ASSIGNMENT
Please count the lines in the records below that include the word "Task" and report only the total.

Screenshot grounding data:
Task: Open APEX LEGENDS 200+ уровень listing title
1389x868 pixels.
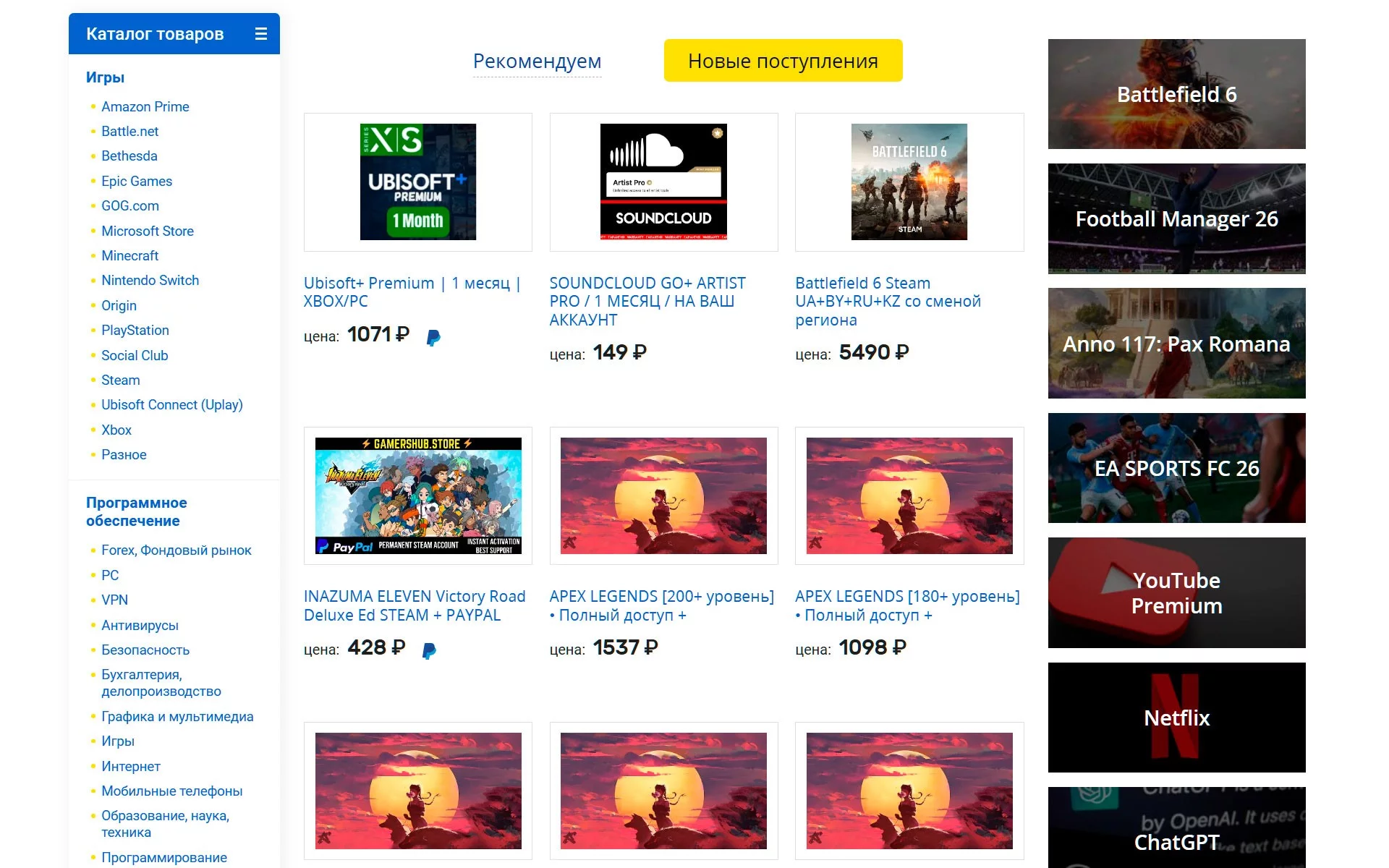Action: point(661,605)

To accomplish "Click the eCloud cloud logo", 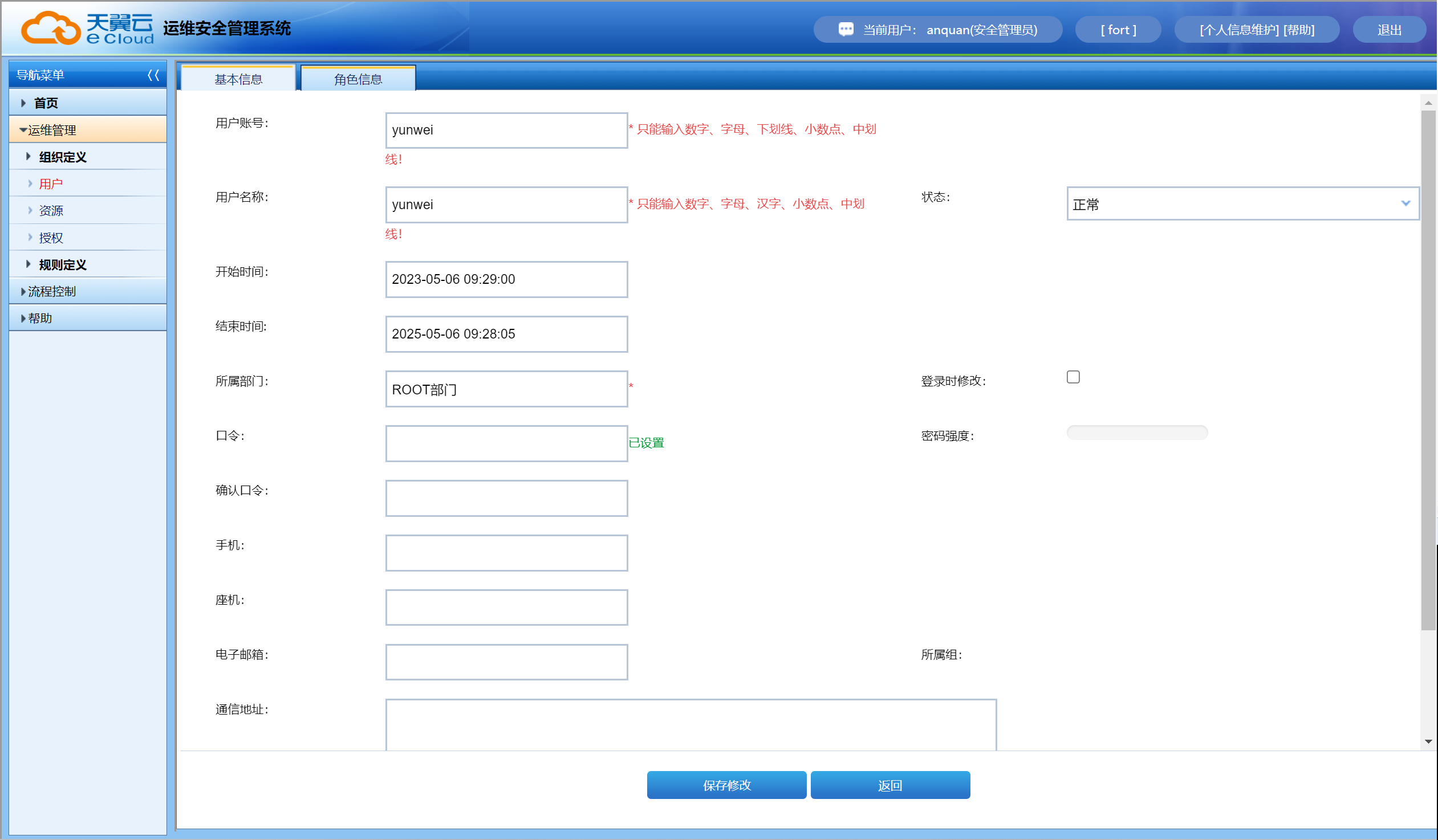I will [x=50, y=28].
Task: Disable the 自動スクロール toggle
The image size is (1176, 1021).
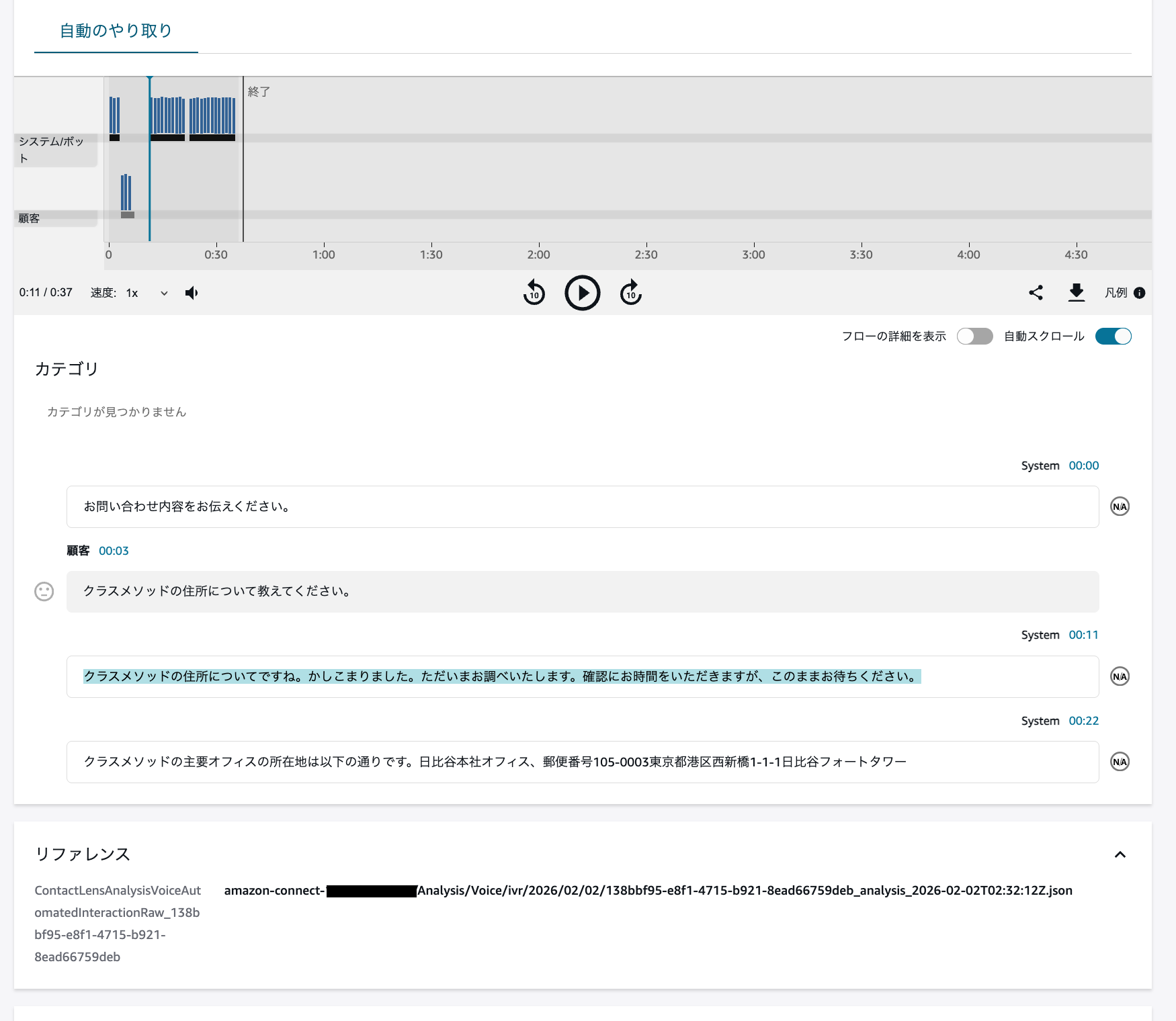Action: (1114, 337)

OUTPUT
2